- Born: Adelaide Ricci 1850 Trieste, Austrian Empire
- Died: 7 October 1871 (aged 21) Prague, Bohemia, Austria-Hungary
- Cause of death: internal bleeding during abortion
- Burial place: Olšany Cemetery, Prague
- Occupation: opera singer
- Known for: sing in the comic opera Crispino e la comare composed by her father
- Parents: Luigi Ricci (father); Ludmila Stolz (mother);
- Relatives: Teresa Stolz (aunt)

= Lella Ricci =

Italian opera singer

Lella Ricci (1850 – 7 October 1871) was an opera singer from the Austrian Empire.

==Life==
She was born in 1850 in Trieste, Austrian Empire as Adelaide Ricci to composer Luigi Ricci and opera singer Ludmila Stolz (1826–1910; the sister of Teresa Stolz). She inherited musical talent and enjoyed a great success in the Theatre Principe Umberto in Florence.
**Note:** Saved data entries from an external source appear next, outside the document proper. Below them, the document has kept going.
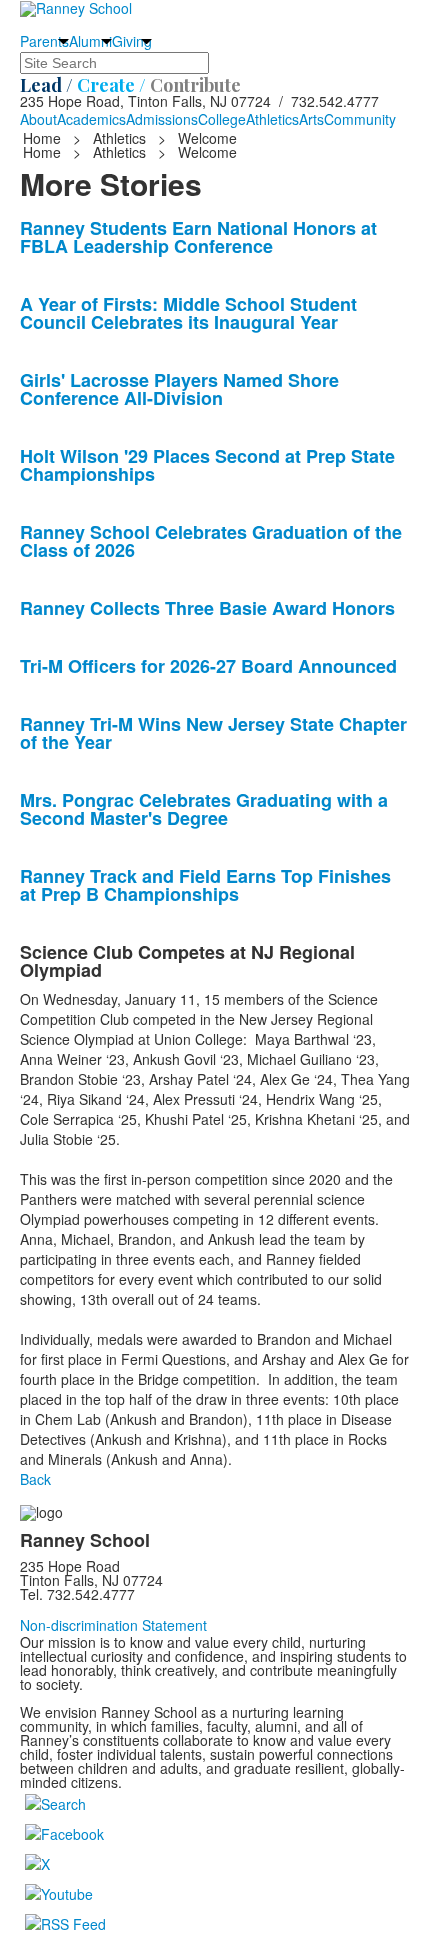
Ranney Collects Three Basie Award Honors (207, 608)
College (222, 119)
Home (44, 138)
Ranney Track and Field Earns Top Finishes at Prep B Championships (205, 885)
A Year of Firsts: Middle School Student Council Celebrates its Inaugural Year (188, 313)
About (38, 119)
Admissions (162, 119)
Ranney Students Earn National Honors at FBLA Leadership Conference (198, 237)
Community (360, 119)
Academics (91, 119)
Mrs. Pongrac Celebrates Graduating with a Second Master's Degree (204, 809)
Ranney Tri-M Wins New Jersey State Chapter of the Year (213, 733)
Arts (311, 119)
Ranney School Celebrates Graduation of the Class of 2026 (211, 541)
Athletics (272, 119)
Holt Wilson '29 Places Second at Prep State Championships (207, 465)
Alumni (90, 41)
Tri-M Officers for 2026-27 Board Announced (208, 666)
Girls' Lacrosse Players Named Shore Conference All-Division (179, 389)
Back (35, 1479)
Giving (132, 41)
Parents (44, 41)
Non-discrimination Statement (113, 1625)
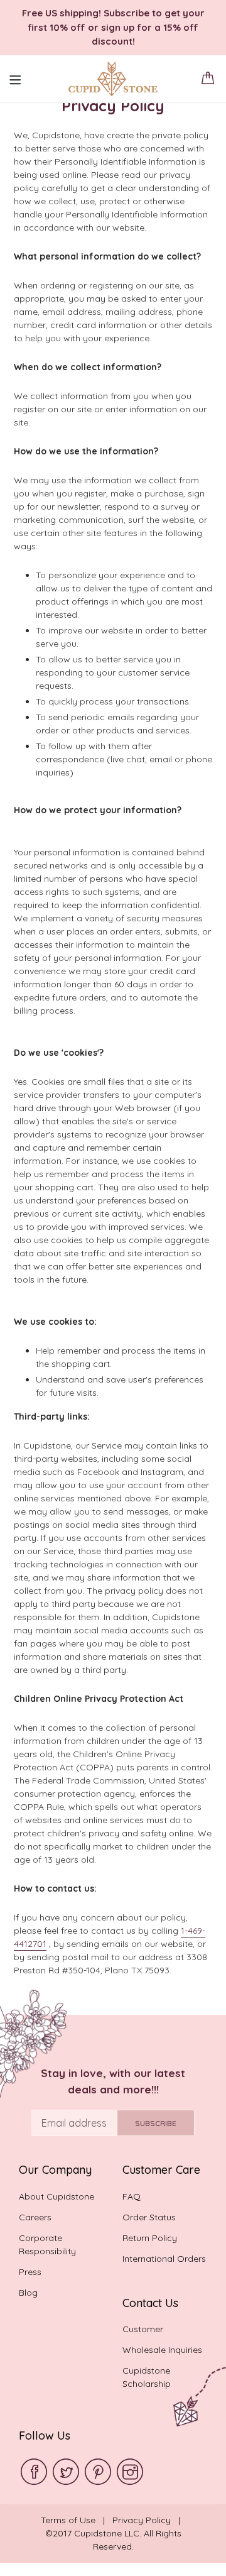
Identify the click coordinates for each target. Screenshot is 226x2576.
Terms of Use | (76, 2520)
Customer (142, 2329)
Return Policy (149, 2238)
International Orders (164, 2258)
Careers (35, 2217)
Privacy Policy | (148, 2520)
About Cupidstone (56, 2196)
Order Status (149, 2217)
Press (30, 2271)
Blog (28, 2292)
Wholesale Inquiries (162, 2349)
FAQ (131, 2196)
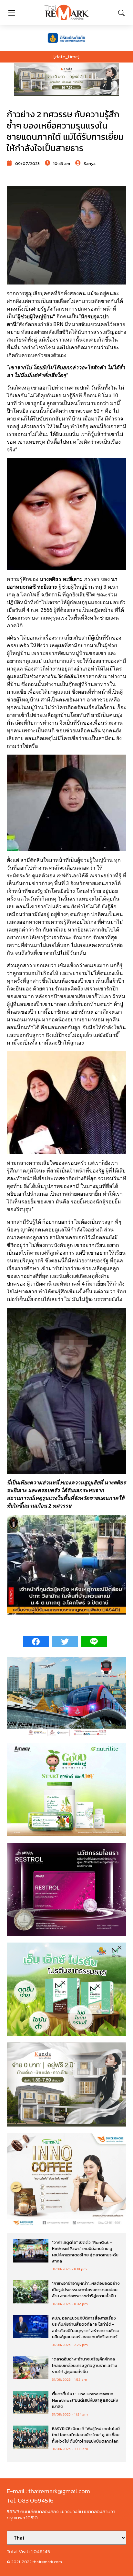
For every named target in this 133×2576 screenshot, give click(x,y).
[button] (66, 79)
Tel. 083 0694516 (30, 2500)
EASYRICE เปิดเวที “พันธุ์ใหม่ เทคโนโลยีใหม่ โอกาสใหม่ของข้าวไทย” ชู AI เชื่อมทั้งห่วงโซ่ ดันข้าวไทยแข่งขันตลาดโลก (86, 2435)
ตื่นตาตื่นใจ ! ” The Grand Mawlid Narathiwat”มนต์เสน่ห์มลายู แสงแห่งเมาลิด (85, 2400)
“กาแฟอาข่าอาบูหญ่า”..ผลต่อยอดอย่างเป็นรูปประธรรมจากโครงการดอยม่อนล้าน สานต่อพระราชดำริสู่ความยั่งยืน (86, 2289)
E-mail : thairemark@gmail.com (48, 2491)
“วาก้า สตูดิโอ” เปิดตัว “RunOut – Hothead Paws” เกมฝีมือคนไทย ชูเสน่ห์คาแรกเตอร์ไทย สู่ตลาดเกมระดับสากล (85, 2251)
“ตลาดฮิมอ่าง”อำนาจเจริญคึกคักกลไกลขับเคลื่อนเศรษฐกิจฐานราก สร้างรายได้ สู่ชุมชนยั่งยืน (84, 2365)
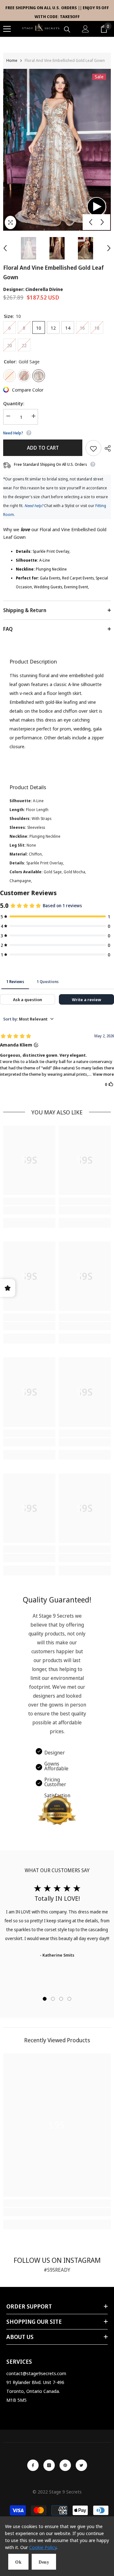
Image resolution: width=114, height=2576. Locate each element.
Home (11, 60)
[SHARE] (106, 448)
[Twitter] (81, 2465)
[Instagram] (49, 2465)
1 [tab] (45, 1999)
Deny (44, 2562)
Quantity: (13, 403)
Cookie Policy (42, 2547)
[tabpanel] (57, 1921)
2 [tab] (53, 1999)
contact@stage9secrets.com (36, 2373)
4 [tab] (69, 1999)
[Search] (67, 29)
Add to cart (43, 447)
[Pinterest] (65, 2465)
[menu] (7, 29)
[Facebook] (33, 2465)
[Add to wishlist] (93, 448)
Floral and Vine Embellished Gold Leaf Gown (53, 272)
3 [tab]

Emilio Usiglio composed the opera La scommessa for her (the first performance was on 6 July 1870 in Florence). At age 21, Lella Ricci was invited by Bedřich Smetana to Prague to sing in the comic opera Crispino e la comare composed by her father. When in Prague, she became pregnant (possibly by Smetana), but to keep her career she chose abortion and died due to internal bleeding. She was interred at the Olšany Cemetery in Prague.